4. Term and Termination
(a) Term. This Agreement shall commence on the Effective Date and shall continue for the length of the license obtained by your Team Admin, as may be extended by agreement between Elicit and your Team Admin ("Term"). You may contact your Team Admin to find out more about the length of the license term they obtained.
(b) Termination. Either party may terminate this Agreement upon prior written notice to the other party if such other party breaches any material term or condition of this Agreement and fails to cure such breach within thirty (30) days after delivery of written notice thereof. Additionally, Elicit may suspend User's access to the Platform and/or terminate this Agreement, upon written notice to User: (A) if User fails to pay any amount due, and such failure continues more than thirty (30) days after delivery to User of written notice of such failure; (B) in the event that Elicit believes, in Elicit's sole but reasonable discretion, that User uses the Platform for any purpose or in any manner that violates any local, state, or federal law or regulation, or any applicable laws or regulations of any foreign government, that violates or infringes the rights of any third party, or that constitutes a violation of this Agreement; or (C) in the event that Elicit elects to cease provision of the Platform generally to existing Users, in which case Elicit will refund to User any applicable Fees already paid, if any, toward unused portions of any then-current term.

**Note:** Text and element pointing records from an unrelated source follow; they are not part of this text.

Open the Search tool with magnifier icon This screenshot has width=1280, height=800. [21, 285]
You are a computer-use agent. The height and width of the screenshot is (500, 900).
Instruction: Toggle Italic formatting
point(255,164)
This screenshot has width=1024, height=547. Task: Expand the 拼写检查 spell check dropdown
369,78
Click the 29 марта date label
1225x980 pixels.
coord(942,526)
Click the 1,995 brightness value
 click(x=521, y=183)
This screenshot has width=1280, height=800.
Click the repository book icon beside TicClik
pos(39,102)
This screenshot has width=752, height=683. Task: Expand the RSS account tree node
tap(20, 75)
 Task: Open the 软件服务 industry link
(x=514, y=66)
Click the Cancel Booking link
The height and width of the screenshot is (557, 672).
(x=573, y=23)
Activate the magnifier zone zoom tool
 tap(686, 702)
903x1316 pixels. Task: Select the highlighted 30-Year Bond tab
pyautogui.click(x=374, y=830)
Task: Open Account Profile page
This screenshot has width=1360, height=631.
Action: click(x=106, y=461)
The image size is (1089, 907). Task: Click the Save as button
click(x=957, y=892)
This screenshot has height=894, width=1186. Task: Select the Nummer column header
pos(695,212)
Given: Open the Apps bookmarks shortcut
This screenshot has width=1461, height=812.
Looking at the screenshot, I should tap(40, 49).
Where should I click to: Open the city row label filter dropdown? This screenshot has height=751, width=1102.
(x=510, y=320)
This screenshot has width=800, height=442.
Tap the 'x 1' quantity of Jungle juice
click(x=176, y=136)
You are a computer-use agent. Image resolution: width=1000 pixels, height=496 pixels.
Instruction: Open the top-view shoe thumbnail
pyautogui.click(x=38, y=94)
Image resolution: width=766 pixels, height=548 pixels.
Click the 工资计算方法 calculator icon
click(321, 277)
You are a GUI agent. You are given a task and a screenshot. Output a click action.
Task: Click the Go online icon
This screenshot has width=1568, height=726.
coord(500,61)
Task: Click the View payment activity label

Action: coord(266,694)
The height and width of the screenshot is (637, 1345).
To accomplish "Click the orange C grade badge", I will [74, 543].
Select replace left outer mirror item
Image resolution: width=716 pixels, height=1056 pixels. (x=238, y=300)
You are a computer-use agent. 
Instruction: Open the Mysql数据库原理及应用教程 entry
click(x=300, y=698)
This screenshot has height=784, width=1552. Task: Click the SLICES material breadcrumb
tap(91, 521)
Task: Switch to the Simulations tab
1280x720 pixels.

(c) Effects of Termination. Upon termination or expiration of this Agreement, all licenses granted to you hereunder shall terminate, and User's right to access the Platform shall cease. In the event that this Agreement is terminated by User pursuant to Section 4(b) or by Elicit pursuant to Section 10(a): (i) User will not be obligated to pay any additional amounts specified following the effective date of such termination; and (ii) Elicit will refund User the pro-rata amount of any subscription Fees that User has actually pre-paid to Elicit, if any, covering the remainder of the Term following the effective date of such termination. In all other cases, User will not be entitled to a refund of Fees paid and any unpaid Fees outstanding, if any, will become immediately due and payable.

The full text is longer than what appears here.